AIM: To identify and describe the use of BCTs in home-based CR programmes.
DESIGN AND SETTING: Randomised controlled trials of home-based CR between 2005 and 2015 were identified by searching MEDLINE(®), Embase, PsycINFO, Web of Science, and Cochrane Database.
METHOD: Reviewers independently screened titles and abstracts for eligibility. Relevant data, including BCTs, were extracted from included studies. A meta-analysis studied risk factor change in home-based and comparator programmes.

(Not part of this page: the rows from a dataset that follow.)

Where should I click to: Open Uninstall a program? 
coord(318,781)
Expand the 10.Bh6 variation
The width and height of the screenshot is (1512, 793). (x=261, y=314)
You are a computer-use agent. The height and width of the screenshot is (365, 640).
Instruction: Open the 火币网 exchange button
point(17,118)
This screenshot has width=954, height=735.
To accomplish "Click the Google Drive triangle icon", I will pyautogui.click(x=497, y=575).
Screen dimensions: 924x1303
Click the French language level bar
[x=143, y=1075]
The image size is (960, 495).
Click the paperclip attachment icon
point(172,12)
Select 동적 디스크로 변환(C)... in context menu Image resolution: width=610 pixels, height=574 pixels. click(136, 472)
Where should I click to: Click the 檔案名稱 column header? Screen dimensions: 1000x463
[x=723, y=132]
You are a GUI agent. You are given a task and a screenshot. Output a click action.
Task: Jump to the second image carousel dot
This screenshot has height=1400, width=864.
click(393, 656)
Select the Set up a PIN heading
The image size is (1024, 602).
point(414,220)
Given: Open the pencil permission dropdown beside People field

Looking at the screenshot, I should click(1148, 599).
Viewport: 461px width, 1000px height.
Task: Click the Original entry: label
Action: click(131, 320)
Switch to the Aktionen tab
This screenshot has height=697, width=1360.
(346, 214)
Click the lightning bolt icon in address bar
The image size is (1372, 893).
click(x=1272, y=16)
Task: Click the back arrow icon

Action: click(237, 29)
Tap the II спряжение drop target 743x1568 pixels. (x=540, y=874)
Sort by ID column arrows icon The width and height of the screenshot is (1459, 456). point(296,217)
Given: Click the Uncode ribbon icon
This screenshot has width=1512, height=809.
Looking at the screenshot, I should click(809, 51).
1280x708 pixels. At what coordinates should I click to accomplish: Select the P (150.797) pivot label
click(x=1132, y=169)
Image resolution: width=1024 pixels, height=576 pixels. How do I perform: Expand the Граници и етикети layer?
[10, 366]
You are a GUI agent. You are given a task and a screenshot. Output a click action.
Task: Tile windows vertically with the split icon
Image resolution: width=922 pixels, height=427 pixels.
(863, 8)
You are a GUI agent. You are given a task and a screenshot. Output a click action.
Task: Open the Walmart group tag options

RESULTS: From 2448 studies identified, 11 of good methodological quality (10 on post-myocardial infarction, one on heart failure, 1907 patients) were included. These reported the use of 20 different BCTs. Social support (unspecified) was used in all studies and goal setting (behaviour) in 10. Of the 11 studies, 10 reported effectiveness in reducing CVD risk factors, but one study showed no improvement compared to usual care. This study differed from effective programmes in that it didn't include BCTs that had instructions on how to perform the behaviour and monitoring, or a credible source.
CONCLUSION: Social support and goal setting were frequently used BCTs in home-based CR programmes, with the BCTs related to monitoring, instruction on how to perform the behaviour, and credible source being included in effective programmes. Further robust trials are needed to determine the relative value of different BCTs within CR programmes.